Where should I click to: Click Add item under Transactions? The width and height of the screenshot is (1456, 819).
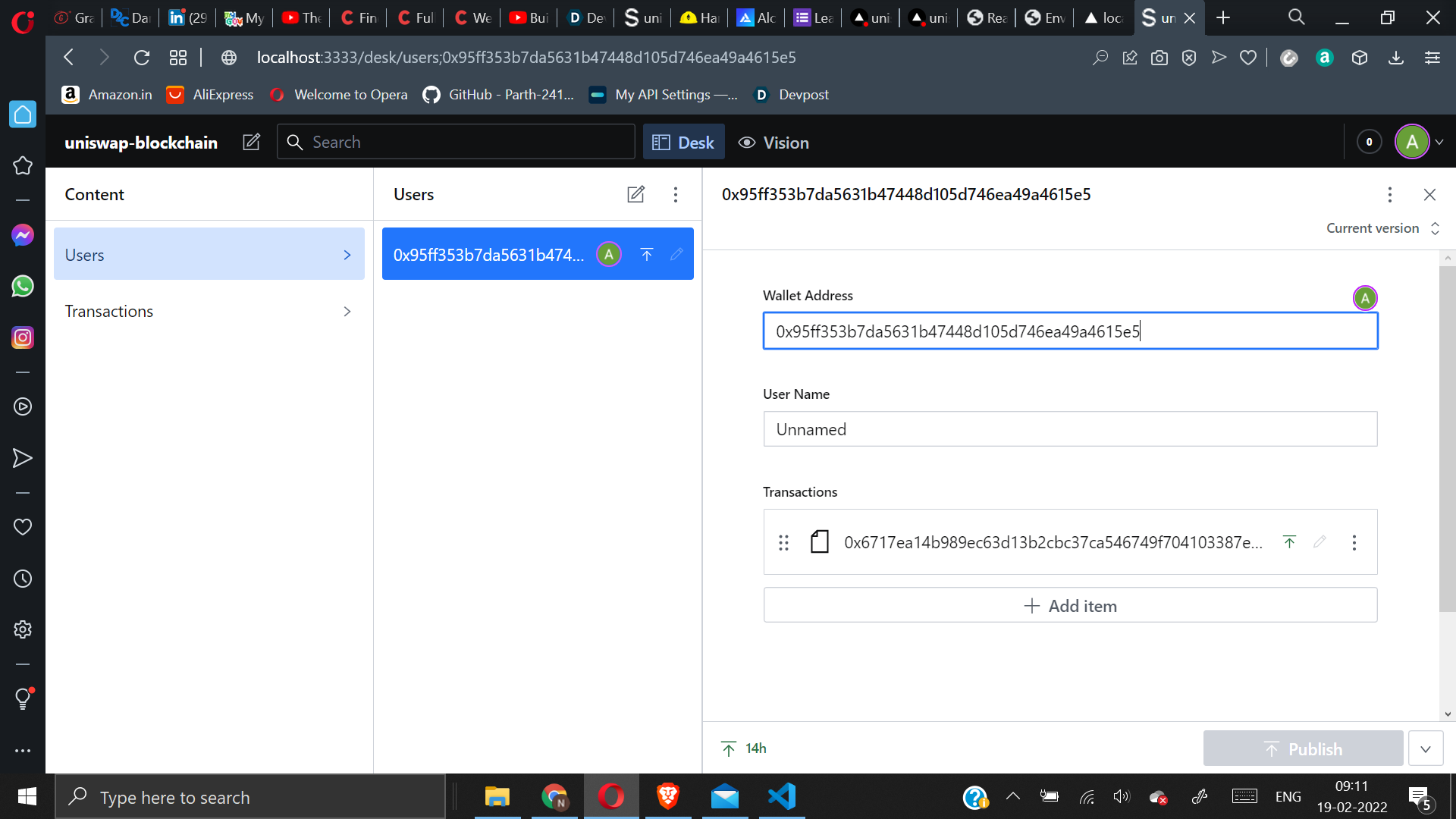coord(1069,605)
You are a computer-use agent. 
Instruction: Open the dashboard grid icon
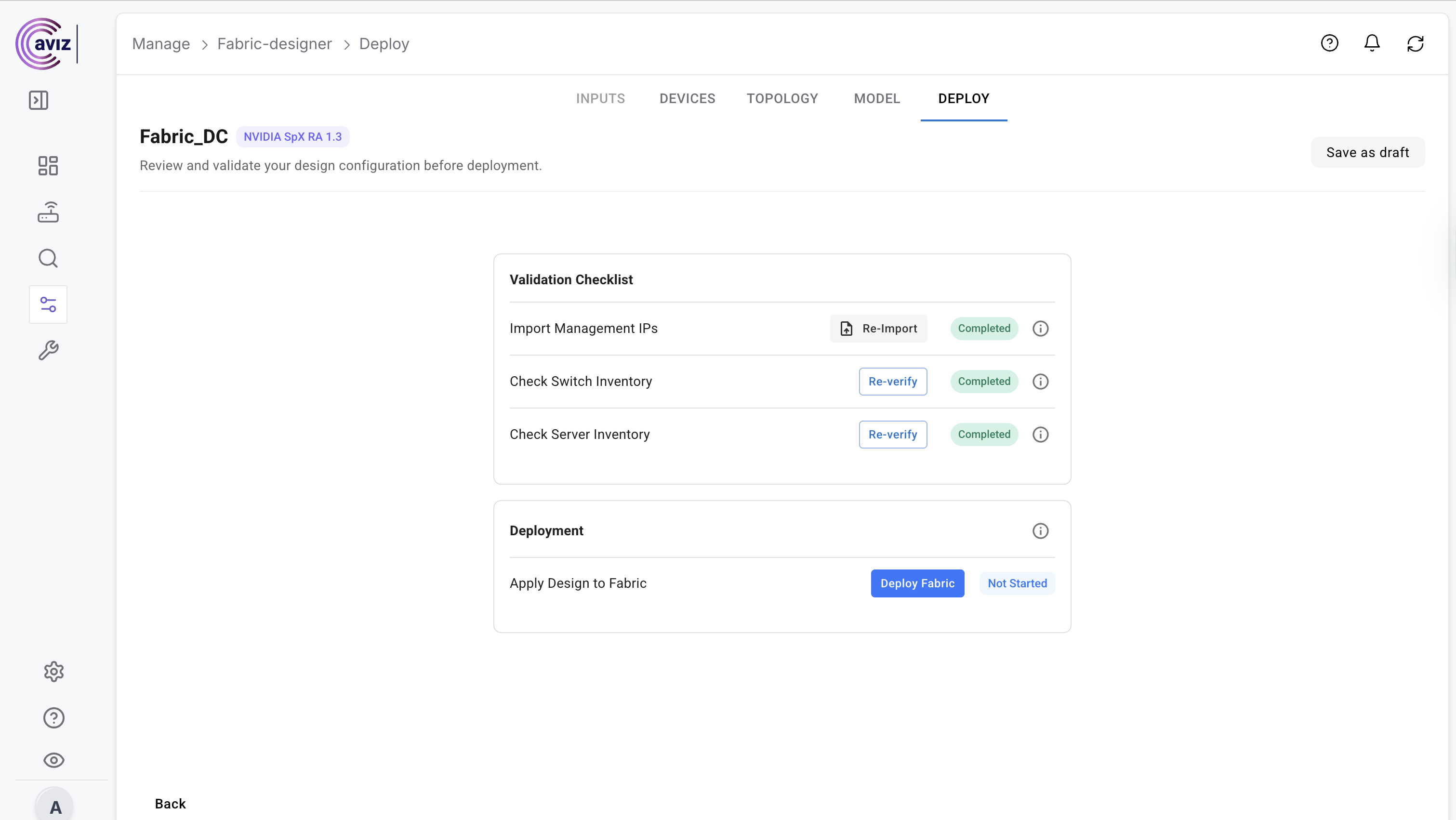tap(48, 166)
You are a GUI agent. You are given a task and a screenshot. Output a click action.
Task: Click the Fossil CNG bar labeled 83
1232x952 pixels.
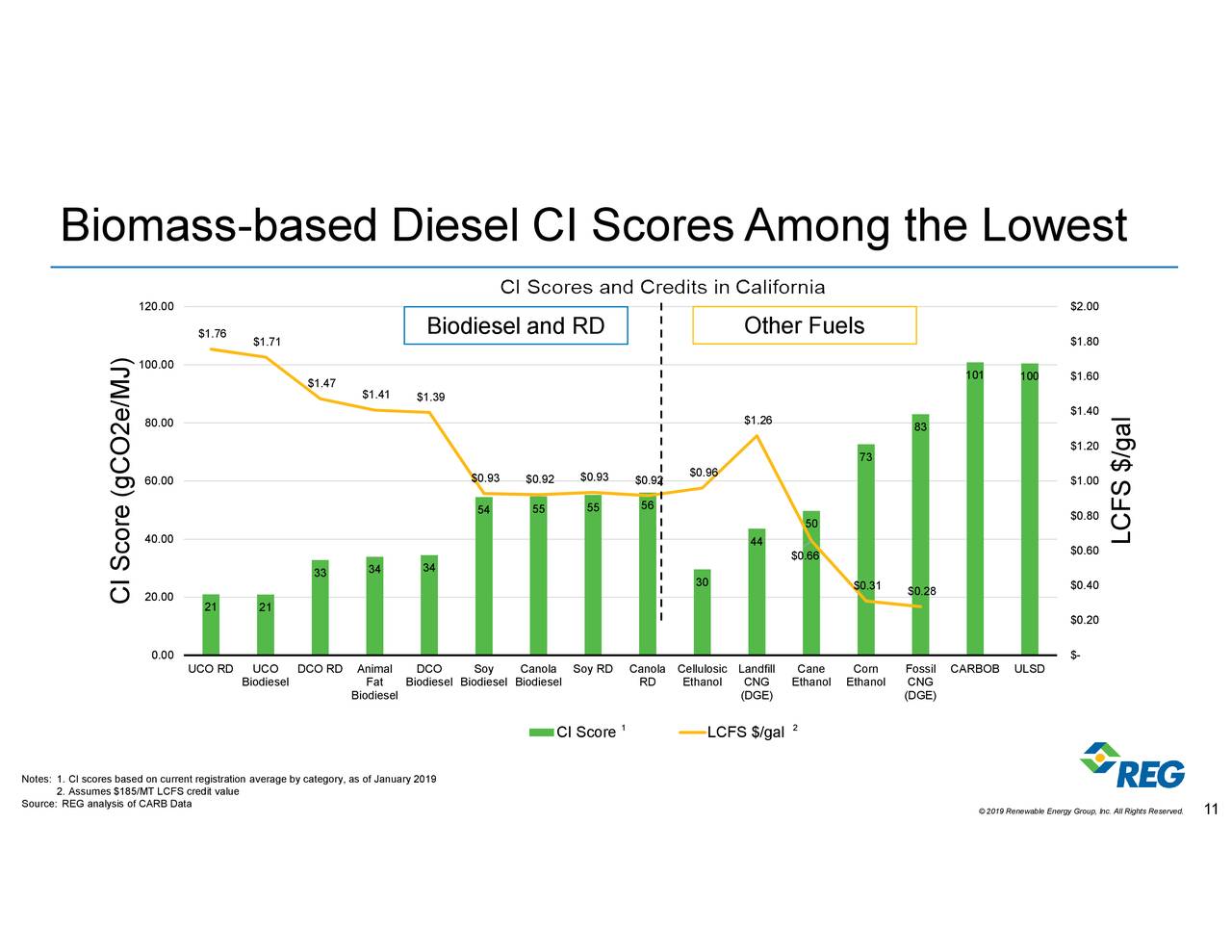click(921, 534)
....................
**WHAT IS REQUIRED:**
Could you write the records out again, swapping each "screenshot" for "screen capture" and keeping everything else the same? Leave out the pictures.

**EXERCISE ANSWER:**
Where should I click to: Click Add item under Transactions? The width and height of the screen capture is (1456, 819).
coord(1069,605)
You are a computer-use agent. 
Instruction: Open the dashboard grid icon
tap(48, 166)
You are a GUI agent. You are given a task and a screen capture. Output a click action.
Task: Click the Fossil CNG bar labeled 83
1232x952 pixels.
click(921, 534)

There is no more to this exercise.